WORK TO BE COMPLETED —
Every line below should be copied exactly; drop the pictures.

PROVIDED ENTRIES —

● ● ● ● ●

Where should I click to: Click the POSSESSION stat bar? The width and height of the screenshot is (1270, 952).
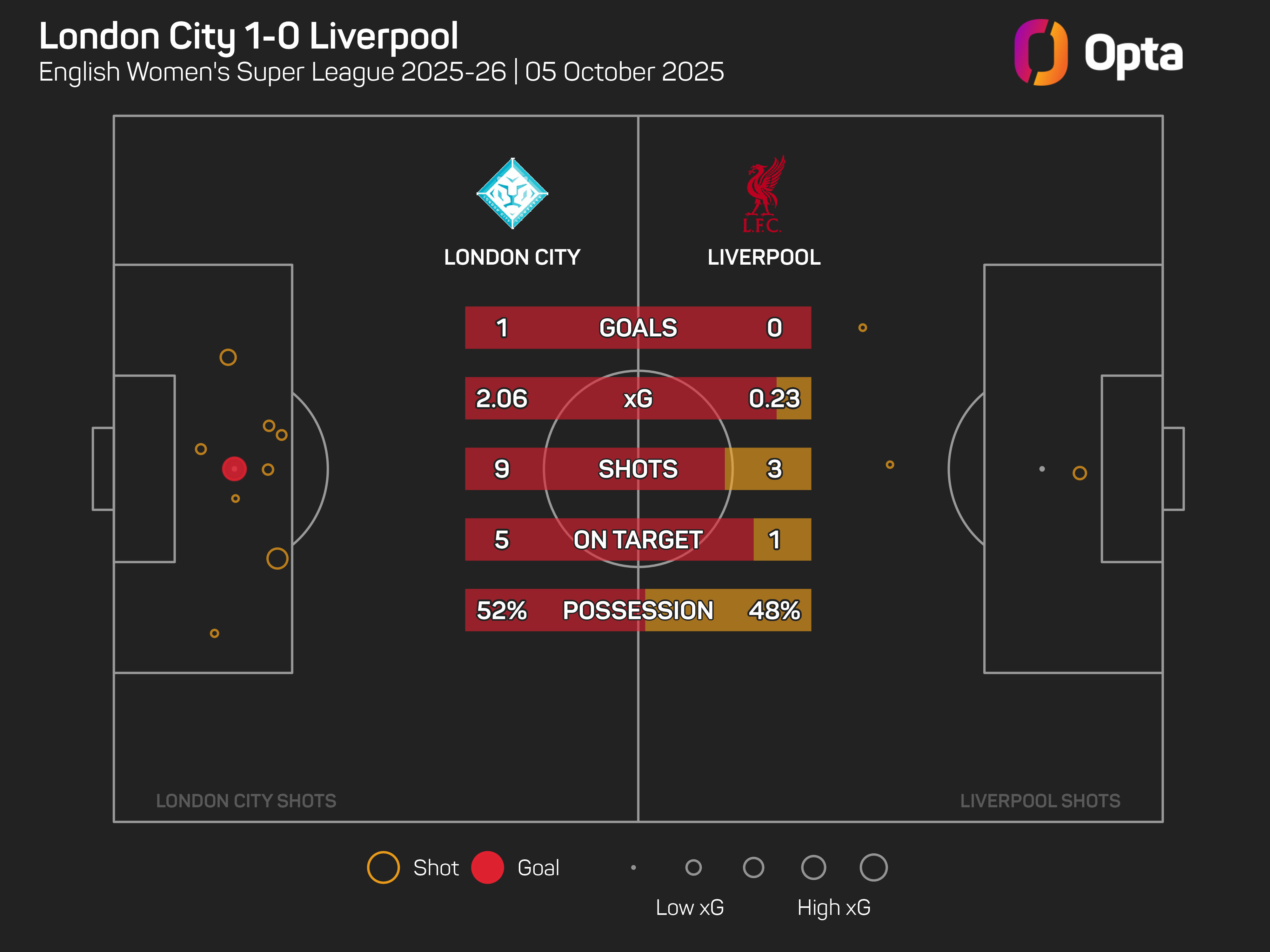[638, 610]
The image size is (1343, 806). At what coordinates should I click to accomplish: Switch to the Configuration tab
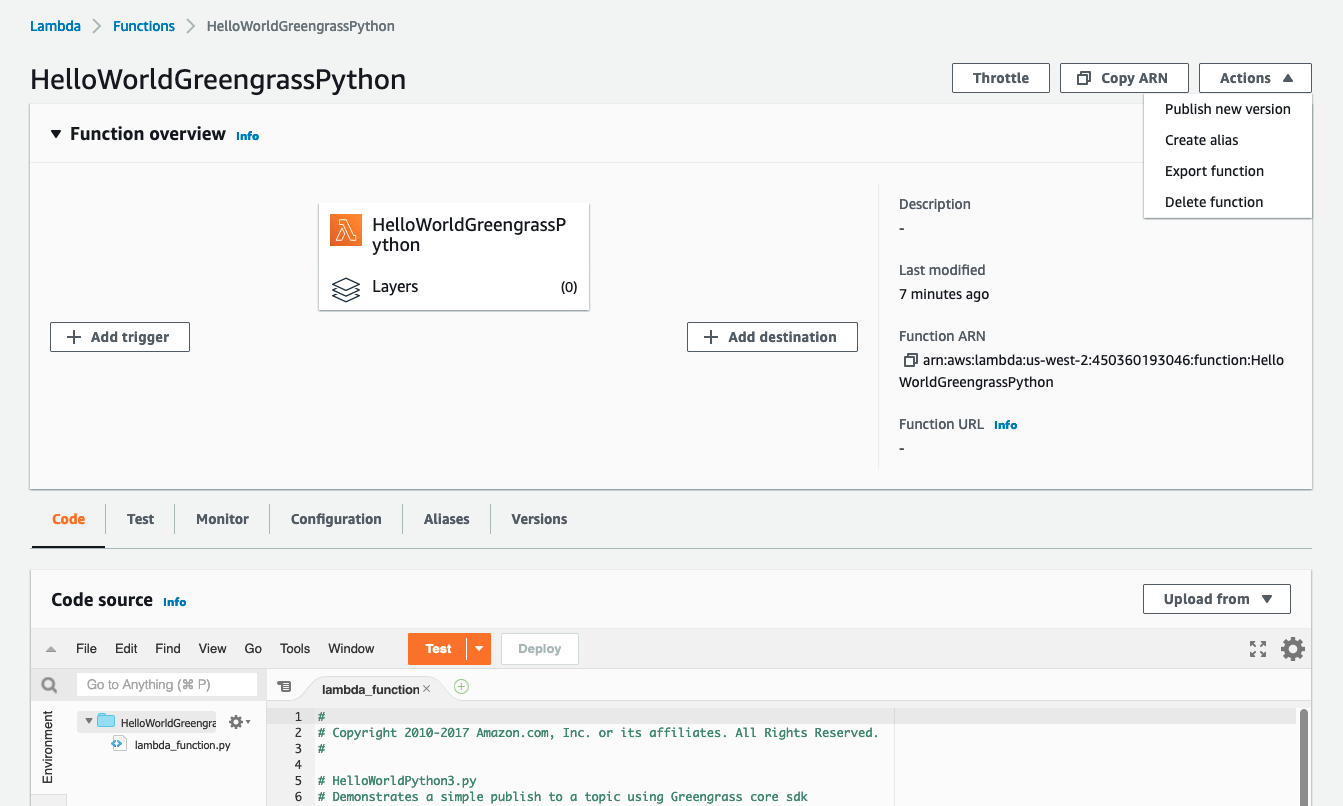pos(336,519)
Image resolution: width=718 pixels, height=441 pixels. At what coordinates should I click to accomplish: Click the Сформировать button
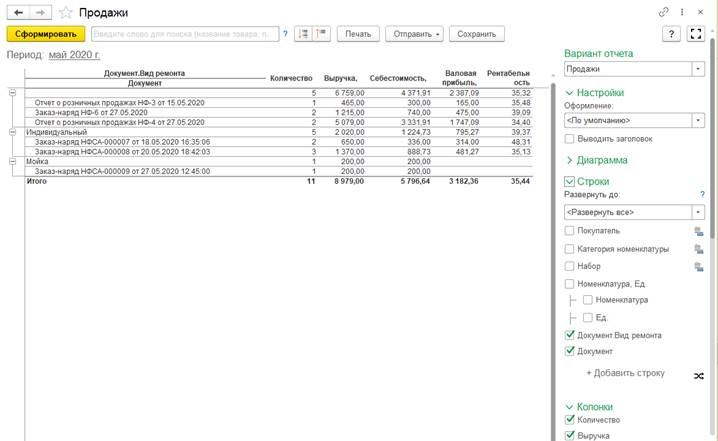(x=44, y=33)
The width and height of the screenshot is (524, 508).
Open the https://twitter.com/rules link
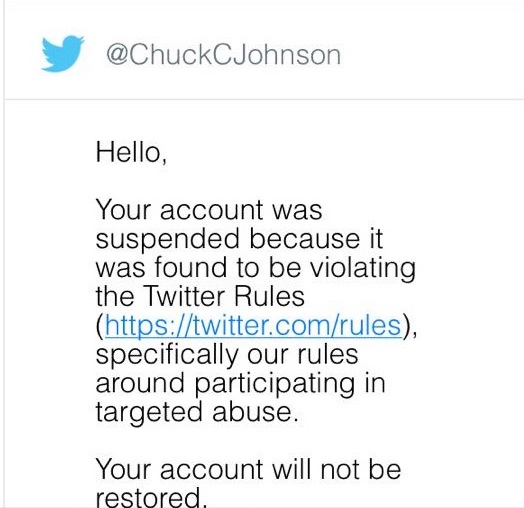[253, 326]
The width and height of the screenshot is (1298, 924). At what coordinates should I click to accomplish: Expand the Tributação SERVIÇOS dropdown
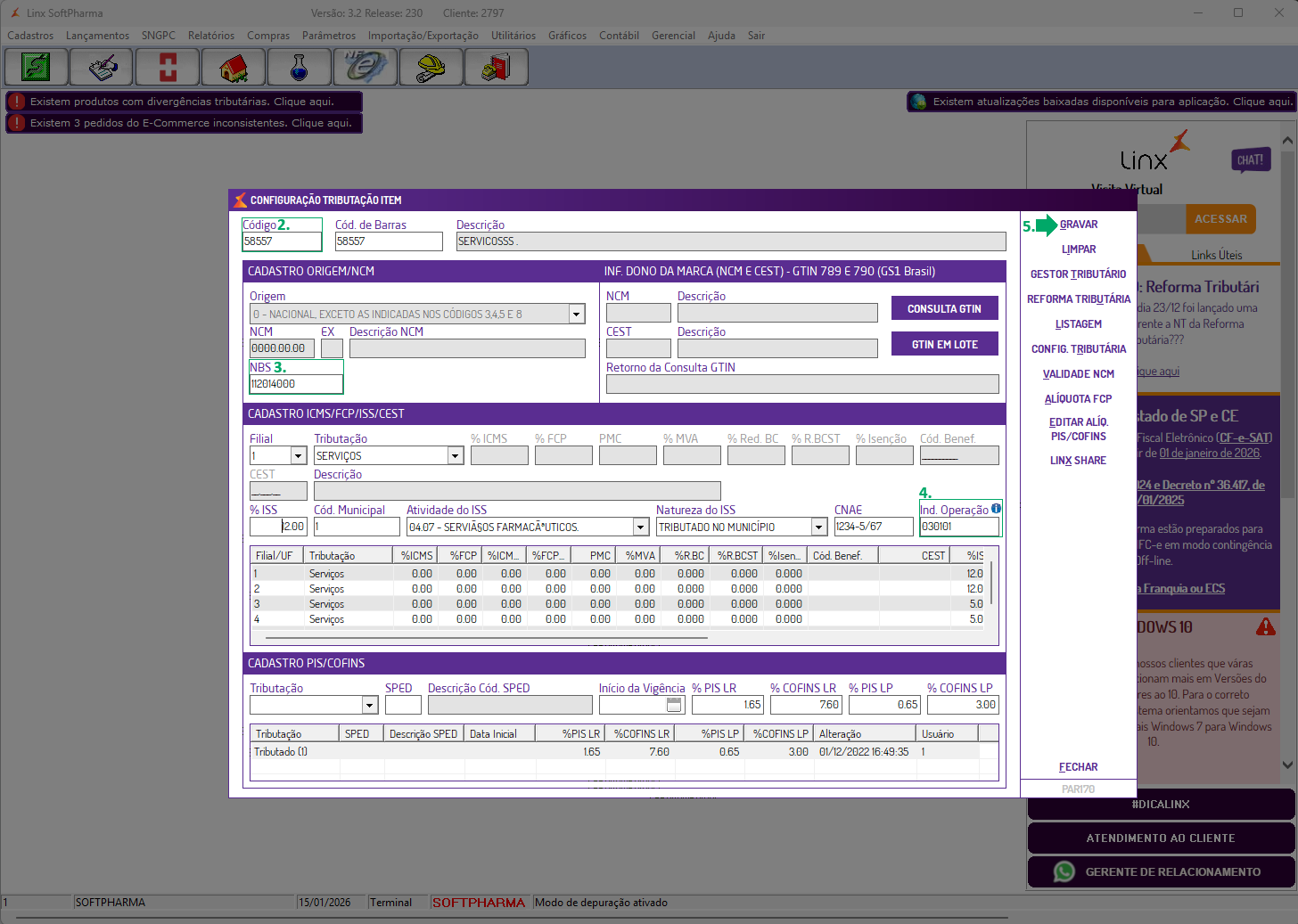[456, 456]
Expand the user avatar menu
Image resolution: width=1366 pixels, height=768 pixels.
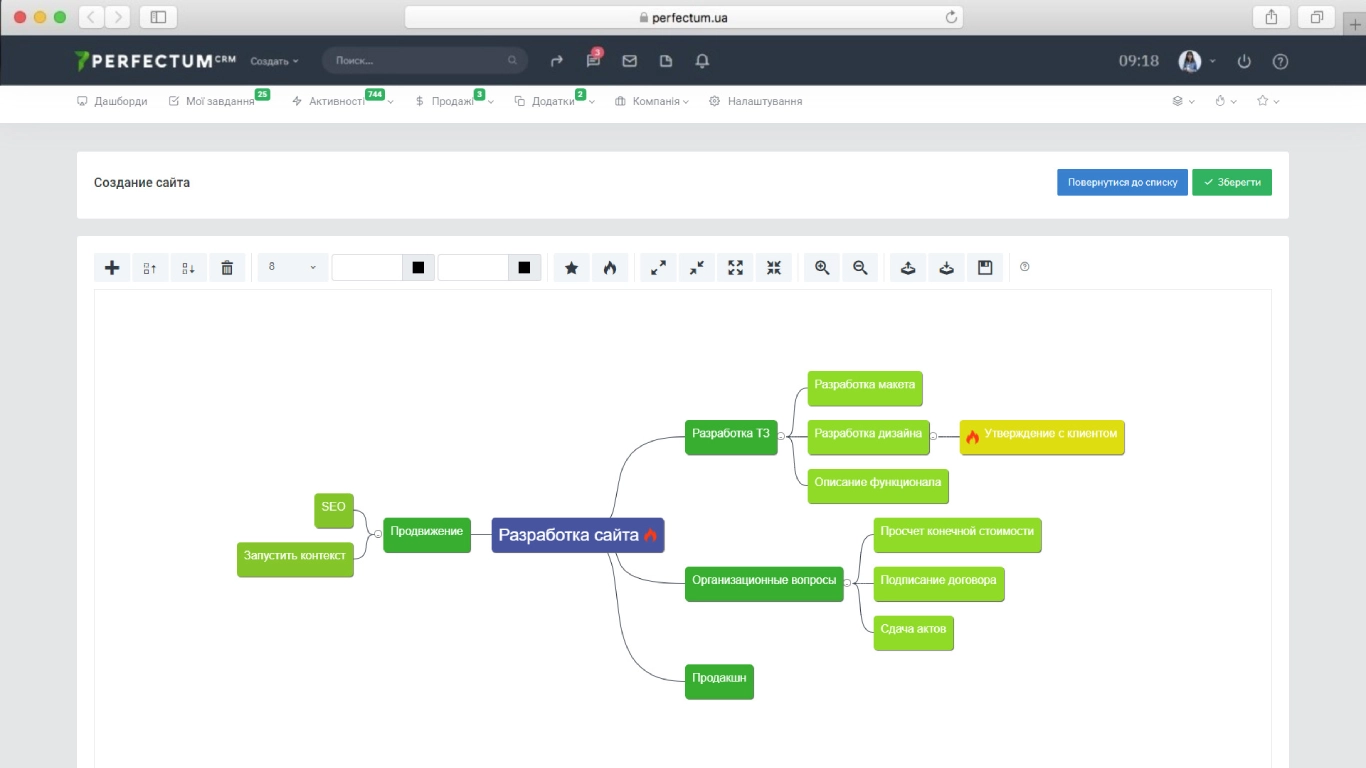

● ● ● ● ●

RESPONSE TO THE EXERCISE —
Where should I click to: Click the POSSESSION stat bar? The width and height of the screenshot is (1270, 952).
[638, 610]
The image size is (1343, 806). At what coordinates should I click to accomplish: Switch to the Configuration tab
pos(336,519)
Image resolution: width=718 pixels, height=441 pixels. At what coordinates should I click to accomplish: Click the Сформировать button
(x=44, y=33)
The width and height of the screenshot is (524, 508).
Open the https://twitter.com/rules link
[253, 326]
The width and height of the screenshot is (1298, 924). At what coordinates should I click to accomplish: Expand the Tributação SERVIÇOS dropdown
[456, 456]
Expand the user avatar menu
Image resolution: width=1366 pixels, height=768 pixels.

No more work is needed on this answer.